◆ **Check your understanding**
1. According to the EPA discussion, how many early deaths per year in China are presently attributed to air pollution?
2. Rewrite the stretch of the EPA discussion from "Sound scientific analysis" through "activities are unregulated.", putting "mercury" in place of "lead paint".
:: Exercise passage
The EPA has not acted on real scientific findings for a very long time. Calling CO2 a pollutant is not science, it is activism. Even the UN has noted that CO2 has “greened” up the Earth. The EPA and activists have colluded for a long time. The activist file suit against the EPA and the EPA fails to fight it. Then the EPA hires the activists to implement the activist program. On our family farm, there is a spring at an old farm house site. It trickles a small stream of water into a farm pond my brother had built. Under the Obama EPA, they wanted to control the water in that small stream even though the EPA original mandate was and is by law “navigable waters” . One of the major issues is that congress passes the laws in vague format and leaves the implementation up to the agency and un-elected people. These un-elected people then develop policy which they determine who is compliant or not. They use the full force of the government to cower individual people like farmers and home owners. The EPA gets away with this because most of the people in this country lack a knowledge of real science and can not tell the difference between activism and science.

Un-elected people in agencies like the equal right agency in Colorado have continued to harass the cake baker in Colorado even after the Supreme Court had ruled in the Cake baker’s favor costing the cake baker and the people of Colorado money.

The EPA has not acted on real scientific findings for a very long time.

Sound scientific analysis and the mission to protect the environment have always been central to the EPA’s regulatory decisions. Here’s a short list of agency accomplishments. If if had been left to the money grubbers, children would still be suffering neurological damage from lead paint, many of our lakes and rivers would be open sewers, our cities would look like Beijing on a bad day, and dangerously toxic industrial wastes would still be dumped wherever the hell people could get away with dumping it. In China, over a million early deaths per year are presently attributed to air pollution. This is what happens when industrial activities are unregulated.

The problem with the EPA is that it gets in the way of profits, which defective people like Donald Trump place ahead of all other things. He has appointed like-minded toadies as the heads of as many regulatory agencies as he could get away with. They’ve been busy little reptiles, by-passing science whenever possible, or actually gutting agencies of their scientific expertise by way of administrative maneuvers. (As recently occurred in the Department of Agriculture, where they gave hundreds of agency scientists the choice between relocating to Kansas City, where the EPA doesn’t even have facilities for them to work, or being summarily fired.)

The end run the Trump administration is doing around the EPA on behalf of the Pebble Mine project is about as corrupt as it gets. It’s nothing less than a few well-connected good ol’ boys getting together and saying “Screw the environment and screw competing industries. We’re going to destroy the place to get our dirty paws on the gold.” That’s about as swampy as anything in Trump’s swamp preservation and enlargement plan gets, and few such things are more obvious to anyone who takes the trouble to look. The photo of Trump and Mike Dunleavy grinning smugly like a couple of cats that just killed and ate the canary pretty much says it all. That is precisely what they did. Time for another thumbs up! Every other cat knows that as the secret victory sign. They’ve just stuck it to somebody else and gotten away with it.

@Greg: The EPA was useful and necessary at its inception. Like most things, the Democrats figured out how to misuse it to enact policies no one wants. For the EPA to survive, it needs to get back to its original mission; protecting the environment. Promoting the liberal agenda, socialism and redistribution of wealth was NEVER in its mission statement.

Their pursuit of anthropological global warming requires the twisting and tweaking of the knobs of their climate models to make their efforts necessary. They aren’t. The climate is cyclic and has been for hundreds of thousands of years.
::::
:: Supplied material
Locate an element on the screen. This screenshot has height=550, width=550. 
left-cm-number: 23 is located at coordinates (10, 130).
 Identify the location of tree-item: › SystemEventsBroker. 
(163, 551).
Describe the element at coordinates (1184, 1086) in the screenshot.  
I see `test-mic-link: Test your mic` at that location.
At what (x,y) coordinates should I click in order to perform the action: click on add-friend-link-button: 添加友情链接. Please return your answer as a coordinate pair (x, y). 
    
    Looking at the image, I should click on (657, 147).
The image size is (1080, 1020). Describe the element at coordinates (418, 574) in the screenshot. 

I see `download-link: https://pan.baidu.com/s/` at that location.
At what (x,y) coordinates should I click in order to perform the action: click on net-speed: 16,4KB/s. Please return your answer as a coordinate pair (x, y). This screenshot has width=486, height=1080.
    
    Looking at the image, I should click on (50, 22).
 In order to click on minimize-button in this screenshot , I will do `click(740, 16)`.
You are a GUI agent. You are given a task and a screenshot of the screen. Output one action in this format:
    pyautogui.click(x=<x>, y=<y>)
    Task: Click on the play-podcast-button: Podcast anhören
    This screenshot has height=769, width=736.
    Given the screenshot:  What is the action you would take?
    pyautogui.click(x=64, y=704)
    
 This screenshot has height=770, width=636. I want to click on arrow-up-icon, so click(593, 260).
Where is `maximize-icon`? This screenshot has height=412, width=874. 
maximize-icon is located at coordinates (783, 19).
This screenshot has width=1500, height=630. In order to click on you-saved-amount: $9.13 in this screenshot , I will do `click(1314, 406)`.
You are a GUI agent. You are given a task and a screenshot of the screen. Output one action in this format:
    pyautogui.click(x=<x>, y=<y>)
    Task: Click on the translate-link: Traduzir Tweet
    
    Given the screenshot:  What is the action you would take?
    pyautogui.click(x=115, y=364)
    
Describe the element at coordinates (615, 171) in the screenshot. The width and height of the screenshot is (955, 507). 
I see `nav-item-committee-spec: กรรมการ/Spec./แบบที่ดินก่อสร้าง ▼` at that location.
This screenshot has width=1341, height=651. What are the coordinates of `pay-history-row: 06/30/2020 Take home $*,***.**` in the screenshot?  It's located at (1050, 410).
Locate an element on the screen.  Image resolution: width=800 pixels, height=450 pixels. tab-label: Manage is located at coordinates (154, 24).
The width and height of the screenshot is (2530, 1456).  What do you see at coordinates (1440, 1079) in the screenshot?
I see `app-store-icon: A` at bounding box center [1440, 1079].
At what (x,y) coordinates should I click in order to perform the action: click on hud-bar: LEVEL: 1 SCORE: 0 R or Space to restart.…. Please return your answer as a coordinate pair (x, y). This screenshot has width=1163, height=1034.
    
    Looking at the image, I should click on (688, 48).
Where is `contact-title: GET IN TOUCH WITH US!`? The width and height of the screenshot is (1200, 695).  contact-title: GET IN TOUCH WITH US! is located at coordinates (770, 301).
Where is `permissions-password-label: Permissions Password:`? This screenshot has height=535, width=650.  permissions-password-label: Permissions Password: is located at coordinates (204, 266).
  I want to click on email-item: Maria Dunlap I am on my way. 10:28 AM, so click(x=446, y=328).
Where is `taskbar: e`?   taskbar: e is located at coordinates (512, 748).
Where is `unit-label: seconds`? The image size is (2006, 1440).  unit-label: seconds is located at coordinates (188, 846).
::::
◆ **Answers by item number**
1. Over a million.

2.
Sound scientific analysis and the mission to protect the environment have always been central to the EPA’s regulatory decisions. Here’s a short list of agency accomplishments. If if had been left to the money grubbers, children would still be suffering neurological damage from mercury, many of our lakes and rivers would be open sewers, our cities would look like Beijing on a bad day, and dangerously toxic industrial wastes would still be dumped wherever the hell people could get away with dumping it. In China, over a million early deaths per year are presently attributed to air pollution. This is what happens when industrial activities are unregulated.